Massie sounded the alarm through a post on Facebook, writing on how “the Senate version of this bill is cosponsored by Senator Dianne Feintstein and Senator Chuck Schumer.”

The bill encourages administrative agencies, not the courts, to submit more names to a national database that will determine whether you can or can’t obtain a firearm. When President Obama couldn’t get Congress to pass gun control, he implemented a strategy of compelling, through administrative rules, the Veterans Administration and the Social Security Administration to submit lists of veterans and seniors, many of whom never had a day in court, to be included in the NICS database of people prohibited from owning a firearm. Only a state court, a federal (article III) court, or a military court, should ever be able to suspend your rights for any significant period of time.

The bill itself is troubling, but as Massie points out, the bill was sent through committee at breakneck speed, breaking records for fast tracked legislation by entering and exiting committee, with approval, in a matter of hours. The speed at which the bill was passed meant that the bill wasn’t viewable by the public until after it had been approved.
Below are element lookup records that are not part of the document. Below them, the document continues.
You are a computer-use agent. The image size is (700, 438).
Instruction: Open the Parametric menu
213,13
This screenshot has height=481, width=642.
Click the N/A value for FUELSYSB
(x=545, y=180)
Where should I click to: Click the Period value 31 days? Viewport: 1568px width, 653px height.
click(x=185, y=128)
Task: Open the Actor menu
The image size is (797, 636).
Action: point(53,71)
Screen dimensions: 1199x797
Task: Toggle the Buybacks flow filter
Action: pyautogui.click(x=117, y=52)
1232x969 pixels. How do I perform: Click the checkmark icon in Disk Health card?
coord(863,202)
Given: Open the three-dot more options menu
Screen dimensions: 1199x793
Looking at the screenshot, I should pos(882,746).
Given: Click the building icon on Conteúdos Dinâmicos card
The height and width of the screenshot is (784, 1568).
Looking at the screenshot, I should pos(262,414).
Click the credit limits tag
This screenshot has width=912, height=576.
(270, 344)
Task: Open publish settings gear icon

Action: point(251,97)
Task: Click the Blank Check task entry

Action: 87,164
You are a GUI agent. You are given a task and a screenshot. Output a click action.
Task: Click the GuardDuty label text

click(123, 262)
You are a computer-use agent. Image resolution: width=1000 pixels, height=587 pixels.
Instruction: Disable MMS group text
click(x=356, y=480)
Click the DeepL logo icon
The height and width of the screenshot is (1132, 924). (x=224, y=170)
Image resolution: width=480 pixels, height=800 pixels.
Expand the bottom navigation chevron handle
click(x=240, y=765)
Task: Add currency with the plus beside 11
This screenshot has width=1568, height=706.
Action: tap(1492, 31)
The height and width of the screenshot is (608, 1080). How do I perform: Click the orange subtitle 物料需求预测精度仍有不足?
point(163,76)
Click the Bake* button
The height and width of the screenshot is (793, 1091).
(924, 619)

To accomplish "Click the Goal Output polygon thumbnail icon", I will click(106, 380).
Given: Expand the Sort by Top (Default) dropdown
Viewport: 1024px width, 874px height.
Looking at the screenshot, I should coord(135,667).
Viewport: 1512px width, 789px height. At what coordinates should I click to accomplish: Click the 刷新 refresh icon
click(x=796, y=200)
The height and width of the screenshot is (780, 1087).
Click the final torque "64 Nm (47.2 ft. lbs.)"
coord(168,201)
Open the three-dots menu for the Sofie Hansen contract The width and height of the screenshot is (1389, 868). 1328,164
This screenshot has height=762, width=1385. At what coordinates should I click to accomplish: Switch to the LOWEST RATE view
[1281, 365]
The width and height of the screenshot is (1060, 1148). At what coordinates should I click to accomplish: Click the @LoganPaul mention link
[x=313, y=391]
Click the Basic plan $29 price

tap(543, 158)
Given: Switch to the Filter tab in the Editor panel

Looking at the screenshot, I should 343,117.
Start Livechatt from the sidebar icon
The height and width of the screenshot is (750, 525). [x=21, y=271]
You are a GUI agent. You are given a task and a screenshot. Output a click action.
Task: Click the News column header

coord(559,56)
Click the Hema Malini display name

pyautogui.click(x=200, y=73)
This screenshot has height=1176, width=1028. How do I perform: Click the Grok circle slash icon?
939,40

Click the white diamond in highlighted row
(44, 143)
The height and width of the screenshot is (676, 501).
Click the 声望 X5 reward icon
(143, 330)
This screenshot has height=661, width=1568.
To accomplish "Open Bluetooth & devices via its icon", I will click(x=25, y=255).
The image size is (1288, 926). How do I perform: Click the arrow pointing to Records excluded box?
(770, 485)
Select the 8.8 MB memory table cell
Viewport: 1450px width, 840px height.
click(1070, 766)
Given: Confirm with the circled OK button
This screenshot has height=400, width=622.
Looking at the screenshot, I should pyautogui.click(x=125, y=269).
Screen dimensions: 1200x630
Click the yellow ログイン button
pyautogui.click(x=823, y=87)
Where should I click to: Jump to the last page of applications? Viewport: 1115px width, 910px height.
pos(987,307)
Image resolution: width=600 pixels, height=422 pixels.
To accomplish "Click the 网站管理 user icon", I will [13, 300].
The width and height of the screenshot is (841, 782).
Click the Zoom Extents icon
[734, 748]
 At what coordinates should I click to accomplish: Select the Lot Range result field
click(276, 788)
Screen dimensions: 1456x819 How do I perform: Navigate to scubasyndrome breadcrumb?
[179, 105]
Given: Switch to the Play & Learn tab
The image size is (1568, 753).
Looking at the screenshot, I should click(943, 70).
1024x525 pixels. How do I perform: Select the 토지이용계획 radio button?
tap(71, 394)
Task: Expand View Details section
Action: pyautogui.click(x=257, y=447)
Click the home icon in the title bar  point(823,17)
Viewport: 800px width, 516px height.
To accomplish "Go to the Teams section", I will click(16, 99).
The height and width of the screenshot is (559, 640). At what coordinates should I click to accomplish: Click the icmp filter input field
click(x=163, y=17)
So the issue is that administrative agencies will be adding this new data, not the courts. Sounds fair. Especially if the courts are who is inputting data now.

But they’re not.

A flyer published by the FBI some time back describes who inputs the data into the NICS database:

The NICS Index contains information that may not be available in the NCIC or the III of persons prohibited from receiving firearms under federal or state law. A valid match of a NICS Index record to a prospective firearm transferee results in an immediate determination of firearm disqualification. NICS Index records are voluntarily provided by local, state, tribal, and federal agencies.

All Fix NICS does is try to increase the amount of information being provided by providing incentives to these agencies.

Now, I’m not saying you should support the bill or not. Hell, despite my earlier enthusiasm over the bill, I’m not sure if I support it at this point or not. I definitely agree with Rep. Massie when he said the bill needs to be separated from national reciprocity, though. They’re two separate issues and I’d rather they be voted on separately, especially since any Democrat willing to vote for a national reciprocity bill will likely to so on that issue alone as well.


What I am saying, however, is that if you’re going to oppose a bill, be sure you understand exactly what you’re opposing and why.